Posted by "Nigel Daley (JIRA)" <ji...@apache.org>.
    [ https://issues.apache.org/jira/browse/HADOOP-1301?page=com.atlassian.jira.plugin.system.issuetabpanels:comment-tabpanel&focusedCommentId=12556009#action_12556009 ] 

Nigel Daley commented on HADOOP-1301:
-------------------------------------

I just committed this.  Thanks Hemanth and Pete!

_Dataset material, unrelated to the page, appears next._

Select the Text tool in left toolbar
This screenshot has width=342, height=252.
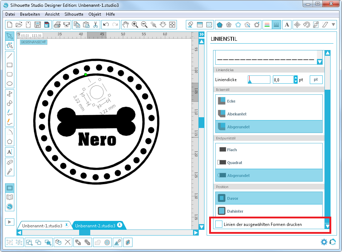[10, 152]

> resource management proviosioning for Hadoop
> --------------------------------------------
>
>                 Key: HADOOP-1301
>                 URL: https://issues.apache.org/jira/browse/HADOOP-1301
>             Project: Hadoop
>          Issue Type: New Feature
>          Components: mapred
>    Affects Versions: 0.16.0
>            Reporter: Pete Wyckoff
>            Assignee: Hemanth Yamijala
>             Fix For: 0.16.0
>
>         Attachments: hod-hadoop.patch, hod-hadoop.v2.patch, hod-hadoop.v3.patch, hod-hadoop.v4.patch, hod-open-4.tar.gz, hod.0.2.2.tar.gz
>
>
> The Hadoop On Demand (HOD) project addresses the provisioning and managing of MapReduce instances on cluster resources. With HOD, the MapReduce user interacts with the cluster solely through a self-service interface and the JT, TT info ports. The user never needs to log into the cluster or even have an account on the cluster for that matter. HOD allocates nodes, provisions MapReduce (and optionally HDFS) on the cluster and when the user is done with MapReduce jobs, cleanly shuts down MapReduce and de-allocates the nodes (i.e., re-introducing them to the pool of available resources in the cluster).
> Using HOD, a cluster can be shared among different users in a fair and efficient manner. HOD is not a replacement or re-implementation of a traditional resource manager. HOD is implemented using the resource manager paradigm and at present is envisioned supporting Torque and Condor out of the box. It also supports "static" resources, i.e., a dedicated set of resources not using a resource manager.
> HOD is also self provisioning and, thus, can be used on systems such as EC2 or a campus cluster not already running MapReduce software or a resouce manager. Figure 1 depicts a cluster using HOD. As the figure shows, the user never logs into the cluster itself. The user's jobs run as the 'hod' user (a configurable unix id).
> The user interacts with MapReduce and the cluster using the hod shell, hodsh. Once in the hodsh, the user can allocate/de-allocate nodes and automatically run JT, TTs, NN, DNs on those nodes without knowing the specifics of which nodes are running which or logging into any of those boxes. HOD transparently masks failures by allocating nodes to replace failed nodes. Once the user has allocated nodes, she can run /bin/MapReduce my1.jar and then /bin/MapReduce my2.jar ... from within the hod shell which automatically generates the configuration file for the MapReduce script. When done, the user will exit the shell.
> The hod shell has an automatic timeout so that users cannot hog resources they aren't using. The timeout applies only when there is no MapReduce job running. In addition, hod also has the option of tracking and enforcing user/group resource limits.
> Optionally, HOD can run dedicated log and directory services in the cluster. The log services are a central repository for collecting and retrieving Hadoop logs for any given job. The directory service provides an easy way to inspect what's running in the cluster or for the end user and html interfacing for getting to their JT and TT info ports.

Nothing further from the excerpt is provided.